→ INSTRUCTIONS FOR THE TASK: Restate each entry word for word, leaving nothing out.

START MATERIAL FOR THE TASK

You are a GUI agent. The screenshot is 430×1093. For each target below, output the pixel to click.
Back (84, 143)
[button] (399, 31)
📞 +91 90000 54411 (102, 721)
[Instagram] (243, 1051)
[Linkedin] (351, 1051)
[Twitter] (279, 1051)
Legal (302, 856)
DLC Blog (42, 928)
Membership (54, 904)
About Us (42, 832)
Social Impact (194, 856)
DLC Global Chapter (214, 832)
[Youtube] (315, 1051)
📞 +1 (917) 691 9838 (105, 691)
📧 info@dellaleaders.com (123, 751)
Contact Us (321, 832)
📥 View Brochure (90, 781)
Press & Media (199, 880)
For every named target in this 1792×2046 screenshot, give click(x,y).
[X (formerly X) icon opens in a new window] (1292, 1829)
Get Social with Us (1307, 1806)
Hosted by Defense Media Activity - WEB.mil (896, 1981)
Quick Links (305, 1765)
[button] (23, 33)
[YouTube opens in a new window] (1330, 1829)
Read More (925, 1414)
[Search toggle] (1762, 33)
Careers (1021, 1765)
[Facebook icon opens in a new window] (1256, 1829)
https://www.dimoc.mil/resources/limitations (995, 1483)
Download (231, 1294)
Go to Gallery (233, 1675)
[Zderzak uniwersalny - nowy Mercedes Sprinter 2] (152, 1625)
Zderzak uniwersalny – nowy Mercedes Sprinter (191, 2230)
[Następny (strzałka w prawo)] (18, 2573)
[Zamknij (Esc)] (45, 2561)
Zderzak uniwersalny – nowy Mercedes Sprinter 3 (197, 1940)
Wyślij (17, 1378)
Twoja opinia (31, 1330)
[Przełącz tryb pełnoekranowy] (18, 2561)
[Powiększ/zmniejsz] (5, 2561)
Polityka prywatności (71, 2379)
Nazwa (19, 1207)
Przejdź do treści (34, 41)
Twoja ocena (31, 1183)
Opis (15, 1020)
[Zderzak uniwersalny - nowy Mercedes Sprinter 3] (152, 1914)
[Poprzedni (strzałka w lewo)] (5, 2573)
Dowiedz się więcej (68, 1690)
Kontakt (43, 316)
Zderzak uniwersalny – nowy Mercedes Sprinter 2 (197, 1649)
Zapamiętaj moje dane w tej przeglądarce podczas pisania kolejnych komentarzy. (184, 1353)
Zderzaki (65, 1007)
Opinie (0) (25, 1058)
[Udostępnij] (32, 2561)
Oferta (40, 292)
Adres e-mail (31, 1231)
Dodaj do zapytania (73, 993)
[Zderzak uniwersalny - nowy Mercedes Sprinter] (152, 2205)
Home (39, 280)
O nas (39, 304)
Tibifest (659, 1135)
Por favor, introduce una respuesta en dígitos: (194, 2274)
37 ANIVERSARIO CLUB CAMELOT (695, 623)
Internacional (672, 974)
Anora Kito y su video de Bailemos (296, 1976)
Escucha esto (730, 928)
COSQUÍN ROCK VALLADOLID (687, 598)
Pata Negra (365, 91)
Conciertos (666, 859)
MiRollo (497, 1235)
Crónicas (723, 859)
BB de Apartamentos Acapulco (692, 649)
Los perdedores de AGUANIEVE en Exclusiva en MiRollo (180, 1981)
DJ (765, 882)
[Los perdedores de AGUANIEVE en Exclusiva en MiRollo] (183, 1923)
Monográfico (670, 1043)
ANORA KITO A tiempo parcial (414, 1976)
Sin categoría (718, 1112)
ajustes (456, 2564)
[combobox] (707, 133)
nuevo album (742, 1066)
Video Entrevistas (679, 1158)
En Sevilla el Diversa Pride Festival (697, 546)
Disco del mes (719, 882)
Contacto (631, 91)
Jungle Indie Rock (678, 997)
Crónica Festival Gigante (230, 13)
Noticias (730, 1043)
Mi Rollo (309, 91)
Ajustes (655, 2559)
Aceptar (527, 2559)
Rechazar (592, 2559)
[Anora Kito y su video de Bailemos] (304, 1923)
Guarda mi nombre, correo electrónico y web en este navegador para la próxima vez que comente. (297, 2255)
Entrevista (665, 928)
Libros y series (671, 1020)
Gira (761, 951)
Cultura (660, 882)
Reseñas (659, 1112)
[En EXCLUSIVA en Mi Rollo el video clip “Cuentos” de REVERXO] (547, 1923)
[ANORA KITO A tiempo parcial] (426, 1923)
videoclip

END MATERIAL FOR THE TASK

→ WRITTEN REPLY:
You are a GUI agent. The screenshot is 430×1093. For each target below, output the pixel to click.
Back (84, 143)
[button] (399, 31)
📞 +91 90000 54411 (102, 721)
[Instagram] (243, 1051)
[Linkedin] (351, 1051)
[Twitter] (279, 1051)
Legal (302, 856)
DLC Blog (42, 928)
Membership (54, 904)
About Us (42, 832)
Social Impact (194, 856)
DLC Global Chapter (214, 832)
[Youtube] (315, 1051)
📞 +1 (917) 691 9838 (105, 691)
📧 info@dellaleaders.com (123, 751)
Contact Us (321, 832)
📥 View Brochure (90, 781)
Press & Media (199, 880)
For every named target in this 1792×2046 screenshot, give click(x,y).
[X (formerly X) icon opens in a new window] (1292, 1829)
Get Social with Us (1307, 1806)
Hosted by Defense Media Activity - WEB.mil (896, 1981)
Quick Links (305, 1765)
[button] (23, 33)
[YouTube opens in a new window] (1330, 1829)
Read More (925, 1414)
[Search toggle] (1762, 33)
Careers (1021, 1765)
[Facebook icon opens in a new window] (1256, 1829)
https://www.dimoc.mil/resources/limitations (995, 1483)
Download (231, 1294)
Go to Gallery (233, 1675)
[Zderzak uniwersalny - nowy Mercedes Sprinter 2] (152, 1625)
Zderzak uniwersalny – nowy Mercedes Sprinter (191, 2230)
[Następny (strzałka w prawo)] (18, 2573)
[Zamknij (Esc)] (45, 2561)
Zderzak uniwersalny – nowy Mercedes Sprinter 3 (197, 1940)
Wyślij (17, 1378)
Twoja opinia (31, 1330)
[Przełącz tryb pełnoekranowy] (18, 2561)
[Powiększ/zmniejsz] (5, 2561)
Polityka prywatności (71, 2379)
Nazwa (19, 1207)
Przejdź do treści (34, 41)
Twoja ocena (31, 1183)
Opis (15, 1020)
[Zderzak uniwersalny - nowy Mercedes Sprinter 3] (152, 1914)
[Poprzedni (strzałka w lewo)] (5, 2573)
Dowiedz się więcej (68, 1690)
Kontakt (43, 316)
Zderzak uniwersalny – nowy Mercedes Sprinter 2 (197, 1649)
Zapamiętaj moje dane w tej przeglądarce podczas pisania kolejnych komentarzy. (184, 1353)
Zderzaki (65, 1007)
Opinie (0) (25, 1058)
[Udostępnij] (32, 2561)
Oferta (40, 292)
Adres e-mail (31, 1231)
Dodaj do zapytania (73, 993)
[Zderzak uniwersalny - nowy Mercedes Sprinter] (152, 2205)
Home (39, 280)
O nas (39, 304)
Tibifest (659, 1135)
Por favor, introduce una respuesta en dígitos: (194, 2274)
37 ANIVERSARIO CLUB CAMELOT (695, 623)
Internacional (672, 974)
Anora Kito y su video de Bailemos (296, 1976)
Escucha esto (730, 928)
COSQUÍN ROCK VALLADOLID (687, 598)
Pata Negra (365, 91)
Conciertos (666, 859)
MiRollo (497, 1235)
Crónicas (723, 859)
BB de Apartamentos Acapulco (692, 649)
Los perdedores de AGUANIEVE en Exclusiva en MiRollo (180, 1981)
DJ (765, 882)
[Los perdedores de AGUANIEVE en Exclusiva en MiRollo] (183, 1923)
Monográfico (670, 1043)
ANORA KITO A tiempo parcial (414, 1976)
Sin categoría (718, 1112)
ajustes (456, 2564)
[combobox] (707, 133)
nuevo album (742, 1066)
Video Entrevistas (679, 1158)
En Sevilla el Diversa Pride Festival (697, 546)
Disco del mes (719, 882)
Contacto (631, 91)
Jungle Indie Rock (678, 997)
Crónica Festival Gigante (230, 13)
Noticias (730, 1043)
Mi Rollo (309, 91)
Ajustes (655, 2559)
Aceptar (527, 2559)
Rechazar (592, 2559)
[Anora Kito y su video de Bailemos] (304, 1923)
Guarda mi nombre, correo electrónico y web en este navegador para la próxima vez que comente. (297, 2255)
Entrevista (665, 928)
Libros y series (671, 1020)
Gira (761, 951)
Cultura (660, 882)
Reseñas (659, 1112)
[En EXCLUSIVA en Mi Rollo el video clip “Cuentos” de REVERXO] (547, 1923)
[ANORA KITO A tiempo parcial] (426, 1923)
videoclip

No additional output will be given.